Copy out the lines exactly, starting with the line that contains "Find the location of a particular element. The" and going on through the line that contains "The image size is (639, 533).".
----
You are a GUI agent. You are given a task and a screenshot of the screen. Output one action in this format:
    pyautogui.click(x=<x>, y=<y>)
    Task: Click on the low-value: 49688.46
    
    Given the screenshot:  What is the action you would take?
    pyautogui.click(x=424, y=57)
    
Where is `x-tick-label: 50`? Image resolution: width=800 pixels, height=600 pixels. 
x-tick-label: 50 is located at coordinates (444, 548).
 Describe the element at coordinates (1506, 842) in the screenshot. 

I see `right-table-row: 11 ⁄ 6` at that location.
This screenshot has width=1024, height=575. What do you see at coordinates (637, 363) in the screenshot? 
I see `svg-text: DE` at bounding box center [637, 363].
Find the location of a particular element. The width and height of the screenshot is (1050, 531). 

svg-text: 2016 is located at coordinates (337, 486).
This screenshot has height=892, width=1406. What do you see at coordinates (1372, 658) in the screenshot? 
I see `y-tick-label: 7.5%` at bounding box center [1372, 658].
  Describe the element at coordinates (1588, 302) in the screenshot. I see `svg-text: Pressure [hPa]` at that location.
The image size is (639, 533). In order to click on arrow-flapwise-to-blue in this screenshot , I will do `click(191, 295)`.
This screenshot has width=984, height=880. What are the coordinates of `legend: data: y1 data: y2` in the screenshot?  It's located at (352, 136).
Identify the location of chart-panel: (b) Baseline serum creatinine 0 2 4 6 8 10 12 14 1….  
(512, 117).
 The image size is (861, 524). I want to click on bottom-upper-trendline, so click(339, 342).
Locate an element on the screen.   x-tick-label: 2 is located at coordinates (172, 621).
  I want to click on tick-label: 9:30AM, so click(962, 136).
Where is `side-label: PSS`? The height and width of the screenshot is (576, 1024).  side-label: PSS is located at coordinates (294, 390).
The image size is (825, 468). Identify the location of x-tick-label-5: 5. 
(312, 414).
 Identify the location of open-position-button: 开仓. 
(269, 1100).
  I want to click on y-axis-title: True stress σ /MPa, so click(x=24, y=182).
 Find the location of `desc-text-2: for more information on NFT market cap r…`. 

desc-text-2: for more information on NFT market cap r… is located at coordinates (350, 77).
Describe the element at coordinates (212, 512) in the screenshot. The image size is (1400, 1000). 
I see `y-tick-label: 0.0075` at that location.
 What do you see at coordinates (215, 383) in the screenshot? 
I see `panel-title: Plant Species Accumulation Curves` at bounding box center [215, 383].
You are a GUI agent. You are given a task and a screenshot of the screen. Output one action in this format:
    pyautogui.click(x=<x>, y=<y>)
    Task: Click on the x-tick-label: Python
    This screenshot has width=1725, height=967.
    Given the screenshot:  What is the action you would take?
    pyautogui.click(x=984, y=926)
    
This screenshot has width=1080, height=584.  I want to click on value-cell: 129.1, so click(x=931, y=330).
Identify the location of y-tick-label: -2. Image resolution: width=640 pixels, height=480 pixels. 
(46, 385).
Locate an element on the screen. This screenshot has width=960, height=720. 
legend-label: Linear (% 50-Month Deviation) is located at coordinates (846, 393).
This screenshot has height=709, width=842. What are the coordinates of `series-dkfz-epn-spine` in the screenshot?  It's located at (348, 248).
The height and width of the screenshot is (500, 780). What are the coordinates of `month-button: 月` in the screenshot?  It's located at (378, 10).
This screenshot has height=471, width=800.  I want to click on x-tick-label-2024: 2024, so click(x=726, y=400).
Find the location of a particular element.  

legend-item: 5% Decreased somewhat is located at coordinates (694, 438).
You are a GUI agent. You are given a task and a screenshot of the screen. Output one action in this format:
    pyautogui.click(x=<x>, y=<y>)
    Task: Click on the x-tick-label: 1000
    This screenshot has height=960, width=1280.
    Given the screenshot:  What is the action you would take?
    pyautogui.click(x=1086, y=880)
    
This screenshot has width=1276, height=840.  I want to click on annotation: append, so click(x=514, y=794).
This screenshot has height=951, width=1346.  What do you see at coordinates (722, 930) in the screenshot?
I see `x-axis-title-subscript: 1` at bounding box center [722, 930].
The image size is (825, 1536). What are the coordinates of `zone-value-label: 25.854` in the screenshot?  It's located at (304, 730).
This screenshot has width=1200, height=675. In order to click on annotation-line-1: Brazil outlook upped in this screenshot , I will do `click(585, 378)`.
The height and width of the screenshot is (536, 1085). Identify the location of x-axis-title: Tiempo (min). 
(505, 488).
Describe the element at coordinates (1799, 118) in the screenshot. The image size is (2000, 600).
----
**Expected output**
Find the location of a particular element. The width and height of the screenshot is (1050, 531). 

svg-text: 2016 is located at coordinates (337, 486).
This screenshot has height=892, width=1406. What do you see at coordinates (1372, 658) in the screenshot? 
I see `y-tick-label: 7.5%` at bounding box center [1372, 658].
  Describe the element at coordinates (1588, 302) in the screenshot. I see `svg-text: Pressure [hPa]` at that location.
The image size is (639, 533). In order to click on arrow-flapwise-to-blue in this screenshot , I will do `click(191, 295)`.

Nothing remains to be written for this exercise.